Retenue à la source sur les dividendes – L’exigence d’un siège de direction effective dans un Etat membre de l’Union européenne pour que les bénéfices distribués à une société mère soient exonérés de retenue à la source doit s’interpréter à la lumière de la directive « mères-filles ».
L’article 119 ter du code général des impôts a été adopté pour mettre la législation fiscale française en conformité avec la directive 2011/96/UE du Conseil du 30 novembre 2011 concernant le régime fiscal commun applicable aux sociétés mères et filiales d’États membres différents. Il exonère de la retenue à la source prévue au 2 de l’article 119 bis du code les bénéfices qu’une filiale distribue à sa mère d’un autre Etat de l’Union européenne, sous réserve, en particulier, que la mère ait « son siège de direction effective dans un Etat membre de l’Union ».
La Cour juge que ces dispositions du a) du 2 de l’article 119 ter doivent être interprétées à la lumière de la directive « mères-filles » dont elles assurent la transposition, de sorte que, pour que des dividendes soient exonérés de la retenue à la source, la société bénéficiaire de ceux-ci doit avoir son domicile fiscal dans un État membre de l’Union européenne en vertu de la législation fiscale de cet État, et n’être pas regardée comme ayant son domicile fiscal hors de l’Union en vertu d’une convention conclue avec un État tiers afin de prévenir les doubles impositions, sans qu’il soit besoin, dès lors qu’elle n’a pas son siège de direction effective hors de l’Union européenne, d’identifier l’Etat membre de l’Union où se situe ce siège.

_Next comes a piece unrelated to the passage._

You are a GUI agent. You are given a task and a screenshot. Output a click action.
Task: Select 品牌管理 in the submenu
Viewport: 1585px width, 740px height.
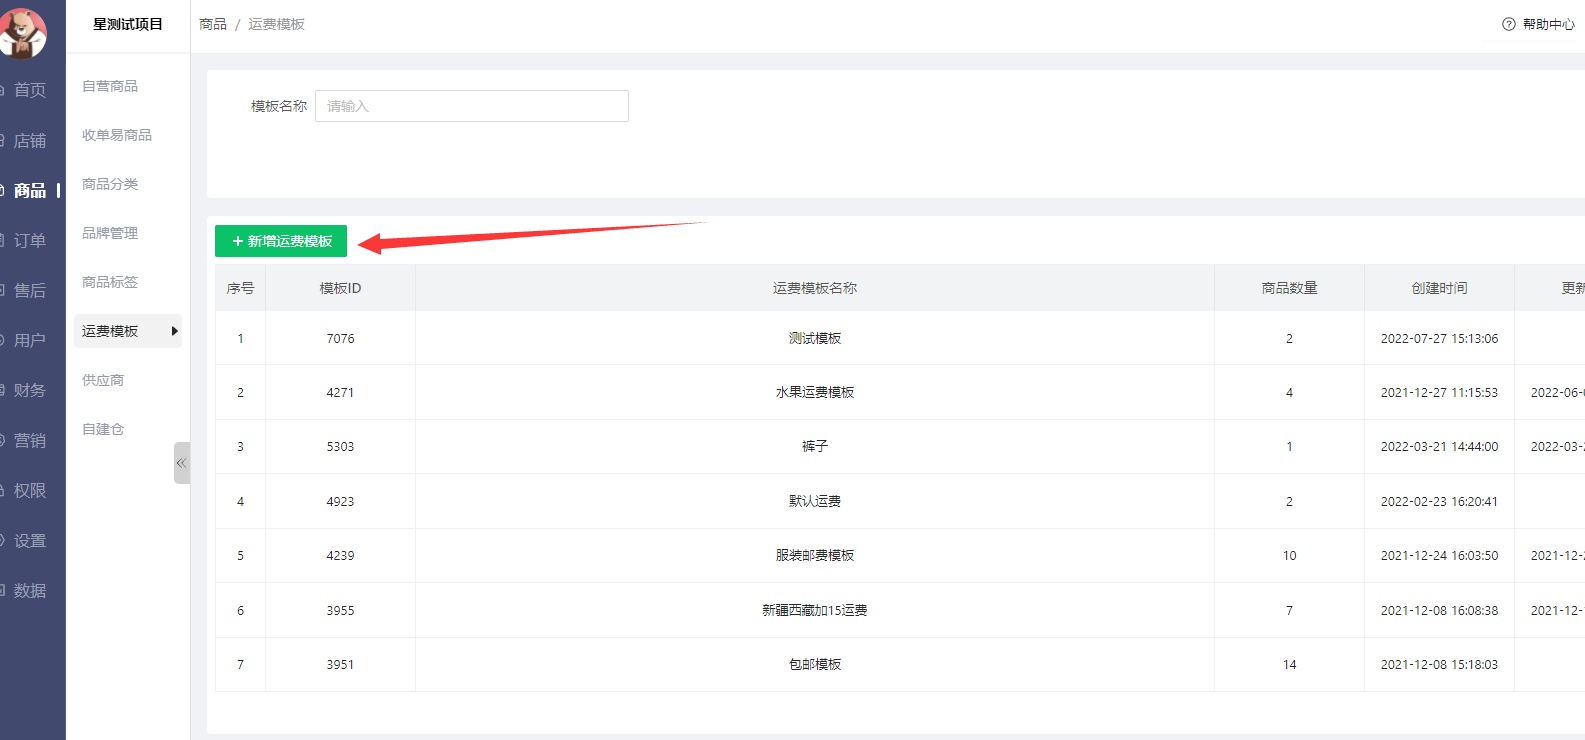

Dans l’affaire soumise à l’appréciation de la Cour, l’administration fiscale avait refusé le bénéfice de l’exonération de retenue à la source aux dividendes versés par une filiale française à sa mère luxembourgeoise au motif qu’il n’était pas établi que cette dernière avait son siège de direction effectif au Luxembourg.
La Cour censure un tel rehaussement, en relevant que les autorités du Luxembourg regardaient la société mère comme ayant son domicile fiscal dans cet Etat, que l’administration française ne soutenait pas qu’elle serait, aux termes d’une convention en matière de double imposition conclue avec un État tiers, considérée comme ayant son domicile fiscal hors de l’Union, et qu’aucun élément du dossier ne permettait de considérer que cette société aurait son siège de direction effective dans un Etat situé en dehors de l’Union européenne.
La circonstance que la société ne soit pas parvenue à établir l’existence de son siège de direction effective au Luxembourg, plutôt qu’en Belgique ou en France, est, dans ces conditions, sans incidence sur son droit à l’exonération de retenue à la source sur les dividendes servis par sa filiale française.
Cette solution peut être rapprochée de celle adoptée par la cour administrative d'appel de Nantes dans un arrêt du 7 octobre 2025, Ministre de l'économie, des finances et de la souveraineté industrielle et numérique c/ SAS Centigon Holdings France (n° 24NT02819, C+). On relèvera que la motivation de l’arrêt de la cour de Paris opte plus clairement en faveur d’une interprétation.
du droit national conforme au droit européen. Or on sait qu’en vertu de la jurisprudence de la Cour de justice de l’Union européenne, une telle interprétation doit être privilégiée, dans toute la mesure du possible, par le juge national, et qu’en vertu de la jurisprudence du Conseil d'Etat, elle relève de l’office du juge, tandis que ce dernier ne peut pas écarter de lui-même une loi incompatible avec les objectifs d’une directive, en l’absence de moyen soulevé en ce sens par l’une des parties (CE, section, 11 janvier 1991, Société Morgane, au rec.). Cette solution est d’autant plus importante alors que la Commission vient d’ouvrir, en mars 2026, une procédure d’infraction à l’encontre de la France, au motif qu’elle n’aurait pas correctement transposé la directive « mères-filles » sur ce point.
L’arrêt a fait l’objet d’un pourvoi, enregistré le 20 mars 2026 sous le n° 513852.